Comment by aDyslecticCrow
4 hours ago
> character counting
The models now whaste a vast amount of useless neurons memorising the character count the entire English language so that people can ask how many r's are in strawberry and check a tickbox in a benchmark.
The architecture cannot efficiently or consistently represent counting letters in words. We should never have forced trained them to do it.
This goes for other more important "skills" that are unsuited to tranformer models.
Most models can now do decent arithmetics. But if you knew how it has encoded that ability in its neurons then you would never ever ever ever trust any arithmetic it ever outputs, even in seems to "know" it (unless it called a calculator MCP to achieve it).
There are fundamental limitations, but we're currently brute forcing ourselves through problems we could trivially solve with a different tool.
> The models now whaste a vast amount of useless neurons memorising the character count the entire English language
No they don’t.

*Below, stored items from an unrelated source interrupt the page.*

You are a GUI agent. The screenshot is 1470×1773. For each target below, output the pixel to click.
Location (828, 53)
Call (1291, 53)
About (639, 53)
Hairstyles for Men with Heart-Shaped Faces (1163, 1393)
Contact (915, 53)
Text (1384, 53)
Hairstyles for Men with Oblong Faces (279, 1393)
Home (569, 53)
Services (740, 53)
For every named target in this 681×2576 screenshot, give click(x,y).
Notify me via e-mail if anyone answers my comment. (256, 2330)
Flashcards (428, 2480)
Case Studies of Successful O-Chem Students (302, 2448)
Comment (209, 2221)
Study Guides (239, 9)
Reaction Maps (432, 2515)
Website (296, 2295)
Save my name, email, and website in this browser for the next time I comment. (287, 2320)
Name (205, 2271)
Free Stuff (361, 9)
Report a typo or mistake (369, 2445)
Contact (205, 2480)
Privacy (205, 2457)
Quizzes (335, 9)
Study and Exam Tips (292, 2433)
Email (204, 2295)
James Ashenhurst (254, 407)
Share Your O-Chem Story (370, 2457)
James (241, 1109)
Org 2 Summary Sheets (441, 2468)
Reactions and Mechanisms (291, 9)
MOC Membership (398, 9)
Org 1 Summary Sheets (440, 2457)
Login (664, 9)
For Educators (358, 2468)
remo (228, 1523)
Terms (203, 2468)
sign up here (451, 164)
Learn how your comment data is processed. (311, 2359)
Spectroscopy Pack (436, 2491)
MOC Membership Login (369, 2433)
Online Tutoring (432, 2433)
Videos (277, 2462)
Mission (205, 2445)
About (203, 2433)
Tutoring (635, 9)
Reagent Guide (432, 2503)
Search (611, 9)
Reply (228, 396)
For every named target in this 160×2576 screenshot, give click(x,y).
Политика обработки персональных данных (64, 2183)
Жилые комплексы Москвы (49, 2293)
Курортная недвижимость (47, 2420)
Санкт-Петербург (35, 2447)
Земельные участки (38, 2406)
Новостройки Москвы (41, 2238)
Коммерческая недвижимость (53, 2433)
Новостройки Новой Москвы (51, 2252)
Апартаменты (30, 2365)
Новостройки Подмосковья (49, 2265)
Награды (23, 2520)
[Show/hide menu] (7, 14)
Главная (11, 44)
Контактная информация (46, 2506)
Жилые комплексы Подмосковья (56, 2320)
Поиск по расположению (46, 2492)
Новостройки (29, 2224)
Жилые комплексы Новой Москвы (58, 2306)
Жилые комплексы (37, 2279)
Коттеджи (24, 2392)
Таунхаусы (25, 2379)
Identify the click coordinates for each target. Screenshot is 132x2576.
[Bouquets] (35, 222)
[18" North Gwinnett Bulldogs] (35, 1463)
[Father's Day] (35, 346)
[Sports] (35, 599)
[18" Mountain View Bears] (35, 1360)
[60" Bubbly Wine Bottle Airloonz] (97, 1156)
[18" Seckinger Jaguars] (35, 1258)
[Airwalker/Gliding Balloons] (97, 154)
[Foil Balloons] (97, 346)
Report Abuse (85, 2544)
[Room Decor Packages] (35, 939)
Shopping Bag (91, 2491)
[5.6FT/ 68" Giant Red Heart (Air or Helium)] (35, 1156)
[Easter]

They only need to know the character count for each token, and with typical vocabularies having around 250k entries, that’s an insignificant number for all but the tiniest LLMs.
In a very simplified view;
Those "tolkens" humans "count" are translated to a ~2048 (depends on model) floating point vector.
bird => {mamal, english, noun, Vertebrate, aviant} has one r but what if you make it 20% more "french". Is is still 1 r? That could be the word "bird" in french, or it could be a french speaking bird or a bird species common in france.
If nearest neibour distance to the vocabulary of every language makes the vector no longer map to "bird"; then the amount of rs' must change, using a series of trained conditional checks (with some efficiency where languages have some general spelling patterns).
That is such an unreasonable amount of compute, that it is likley faar cheaper, easier and more reliable to train the model to memorise the output:
{"MCP":"python", "content":"len((c for c in 'strawberry' if c='r'))"}
The attention mechanism allow LLMs to learn this kind of absurdly inefficient calculations. But we really shouldn't use LLMs where they're outperformed by trivial existing solutions.
Nope. Tokens aren't what you think they are.